Balancing the Scales in Negotiations Between the United States and the Federated States of Micronesia (FSM) and the Republic of the Marshall Islands (RMI)


In 2023, provisions of the Compact of Free Association (COFA) between the Federated States of Micronesia (FSM) and Republic of the Marshall Islands (RMI) and the U.S. are set to expire. This agreement was established in 1986 with terms granting the U.S. military expansive access to the region in exchange for economic assistance and the right of citizens of the freely associated states (FAS) to live and work in the U.S., among other provisions. This assessment provides critical context for the negotiations by exploring the gaps concerning human rights and environmental protection.



With a human rights framework and the climate crisis at the forefront of our minds, this strategic assessment will discuss the diverse possibilities around the FSM-RMI COFA. Most of the literature available on the topic is directly from U.S. bodies like the Government Accountability Office (GAO), or only covers a specific aspect of the COFAs like military access. Other resources investigate specific issues without space to consider the broader implications on the local and Indigenous populations, or they withhold or outright misrepresent information for colonial gain.

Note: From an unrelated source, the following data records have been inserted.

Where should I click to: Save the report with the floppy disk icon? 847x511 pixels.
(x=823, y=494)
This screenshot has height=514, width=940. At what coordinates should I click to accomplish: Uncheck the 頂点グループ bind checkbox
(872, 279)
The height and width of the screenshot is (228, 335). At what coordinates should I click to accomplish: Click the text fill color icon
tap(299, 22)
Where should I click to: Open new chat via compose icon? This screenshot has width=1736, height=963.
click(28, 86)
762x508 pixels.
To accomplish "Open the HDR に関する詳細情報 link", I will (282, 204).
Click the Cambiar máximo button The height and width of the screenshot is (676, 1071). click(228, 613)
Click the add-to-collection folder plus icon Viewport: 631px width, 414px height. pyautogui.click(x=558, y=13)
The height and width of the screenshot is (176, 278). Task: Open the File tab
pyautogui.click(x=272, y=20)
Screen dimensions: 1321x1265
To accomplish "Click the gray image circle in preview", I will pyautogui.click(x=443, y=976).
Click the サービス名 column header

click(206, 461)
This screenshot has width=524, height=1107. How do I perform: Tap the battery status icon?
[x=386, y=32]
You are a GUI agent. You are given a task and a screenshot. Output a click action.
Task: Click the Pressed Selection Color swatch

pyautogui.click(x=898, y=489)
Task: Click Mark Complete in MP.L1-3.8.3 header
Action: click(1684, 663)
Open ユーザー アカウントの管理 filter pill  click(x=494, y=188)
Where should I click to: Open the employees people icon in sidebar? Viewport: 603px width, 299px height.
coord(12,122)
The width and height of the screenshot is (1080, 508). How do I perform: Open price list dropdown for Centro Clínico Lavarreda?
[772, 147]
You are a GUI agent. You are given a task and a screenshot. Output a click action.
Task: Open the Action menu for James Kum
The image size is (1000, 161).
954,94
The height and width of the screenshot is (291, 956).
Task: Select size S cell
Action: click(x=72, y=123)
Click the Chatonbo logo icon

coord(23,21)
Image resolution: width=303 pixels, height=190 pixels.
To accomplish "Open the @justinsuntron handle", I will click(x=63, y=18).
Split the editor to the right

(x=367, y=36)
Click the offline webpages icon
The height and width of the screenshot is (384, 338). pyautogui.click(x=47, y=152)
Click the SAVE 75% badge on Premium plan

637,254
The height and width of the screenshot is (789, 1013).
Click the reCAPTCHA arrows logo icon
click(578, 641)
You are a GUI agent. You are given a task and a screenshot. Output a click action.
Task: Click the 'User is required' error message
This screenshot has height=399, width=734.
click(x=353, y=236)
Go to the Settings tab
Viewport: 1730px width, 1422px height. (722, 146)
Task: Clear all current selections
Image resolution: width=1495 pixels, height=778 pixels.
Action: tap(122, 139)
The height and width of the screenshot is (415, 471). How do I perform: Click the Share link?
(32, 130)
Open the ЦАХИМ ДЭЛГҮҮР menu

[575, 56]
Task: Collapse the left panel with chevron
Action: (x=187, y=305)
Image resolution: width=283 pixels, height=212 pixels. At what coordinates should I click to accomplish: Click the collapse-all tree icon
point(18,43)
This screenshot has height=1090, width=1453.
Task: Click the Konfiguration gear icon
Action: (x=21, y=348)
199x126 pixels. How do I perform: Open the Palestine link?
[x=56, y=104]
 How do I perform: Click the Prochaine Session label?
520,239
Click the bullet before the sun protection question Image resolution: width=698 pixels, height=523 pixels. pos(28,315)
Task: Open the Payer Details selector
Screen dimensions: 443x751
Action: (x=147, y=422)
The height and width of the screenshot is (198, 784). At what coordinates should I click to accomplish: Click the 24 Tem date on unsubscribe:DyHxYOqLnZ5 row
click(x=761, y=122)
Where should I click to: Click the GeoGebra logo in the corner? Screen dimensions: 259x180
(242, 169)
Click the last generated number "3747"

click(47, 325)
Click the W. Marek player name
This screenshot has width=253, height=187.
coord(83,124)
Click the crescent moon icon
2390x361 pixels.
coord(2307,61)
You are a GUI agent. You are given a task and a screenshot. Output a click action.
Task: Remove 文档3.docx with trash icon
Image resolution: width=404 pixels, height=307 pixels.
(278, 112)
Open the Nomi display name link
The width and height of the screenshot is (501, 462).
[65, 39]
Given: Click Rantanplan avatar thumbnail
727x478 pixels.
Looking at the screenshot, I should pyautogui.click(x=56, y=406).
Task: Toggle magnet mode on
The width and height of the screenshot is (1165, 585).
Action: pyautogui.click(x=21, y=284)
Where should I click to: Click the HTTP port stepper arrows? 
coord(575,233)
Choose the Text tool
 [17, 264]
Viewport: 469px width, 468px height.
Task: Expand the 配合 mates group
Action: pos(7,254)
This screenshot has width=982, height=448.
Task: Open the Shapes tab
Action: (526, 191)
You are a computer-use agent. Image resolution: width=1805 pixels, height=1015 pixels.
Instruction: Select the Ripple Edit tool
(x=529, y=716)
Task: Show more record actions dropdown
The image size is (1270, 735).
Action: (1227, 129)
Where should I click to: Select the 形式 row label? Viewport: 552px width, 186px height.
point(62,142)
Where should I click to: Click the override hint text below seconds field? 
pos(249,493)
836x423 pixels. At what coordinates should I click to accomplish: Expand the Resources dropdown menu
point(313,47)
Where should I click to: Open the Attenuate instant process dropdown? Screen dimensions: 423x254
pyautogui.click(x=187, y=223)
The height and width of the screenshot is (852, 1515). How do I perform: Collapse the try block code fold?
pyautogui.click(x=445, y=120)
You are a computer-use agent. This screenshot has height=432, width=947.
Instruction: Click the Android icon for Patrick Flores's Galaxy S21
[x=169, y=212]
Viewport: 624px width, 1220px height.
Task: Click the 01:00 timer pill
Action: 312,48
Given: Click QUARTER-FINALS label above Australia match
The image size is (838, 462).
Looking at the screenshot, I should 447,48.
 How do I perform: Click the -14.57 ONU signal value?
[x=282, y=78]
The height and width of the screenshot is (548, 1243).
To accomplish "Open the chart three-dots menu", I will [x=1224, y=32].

These gaps animated the desire to produce a strategic assessment (hereinafter assessment) that could raise the voices of and be accessible to a broader base of stakeholders. Conversations with stakeholders began in February 2019 with a policy brief outlining key themes from desk research. 

Since then, in-person interviews and email/ virtual conversations helped build out and add to the key themes from the policy brief. A total of 31 organizations, government agencies/ representatives, and advocacy groups were represented, with over 85 individual collaborators.

  • July 2019 in Washington, D.C.: 5 interviews
  • November 2019 in Guam: 7 interviews
  • December 2019 in Pohnpei, FSM: 10 interviews
  • December 2019 in Majuro, RMI: 7 interviews
  • December 2019 in Honolulu, Hawai’i: 2 interviews

The writing of this assessment was a combination of information shared by collaborators since February 2019 and desk research. The legal questions resulted from interviews with stakeholders, and the legal analysis on certain questions was done by our pro bono law firm partner, Clifford Chance. Collaborators were also given the option to review the assessment in its draft form, and several participated in that process. The recommendations here have been developed in conversation with collaborators which began with formal interviews and continued through the drafting process.

The theoretical framework of this assessment is grounded in human rights, as articulated in international human rights law, and environmental justice to include the complexities of geopolitics, migration, and climate change. It will become clear that the colonial nature of COFA relations continues to foster an unequal relationship privileging the U.S. which in many instances violates human rights and environmental justice. However, while borders are important and shape political realities, this assessment will center the collective responsibility of all stakeholders to uphold human rights and environmental justice. For ICAAD, this begins with international human rights law and extends to the systems analysis facilitated by our collaborators.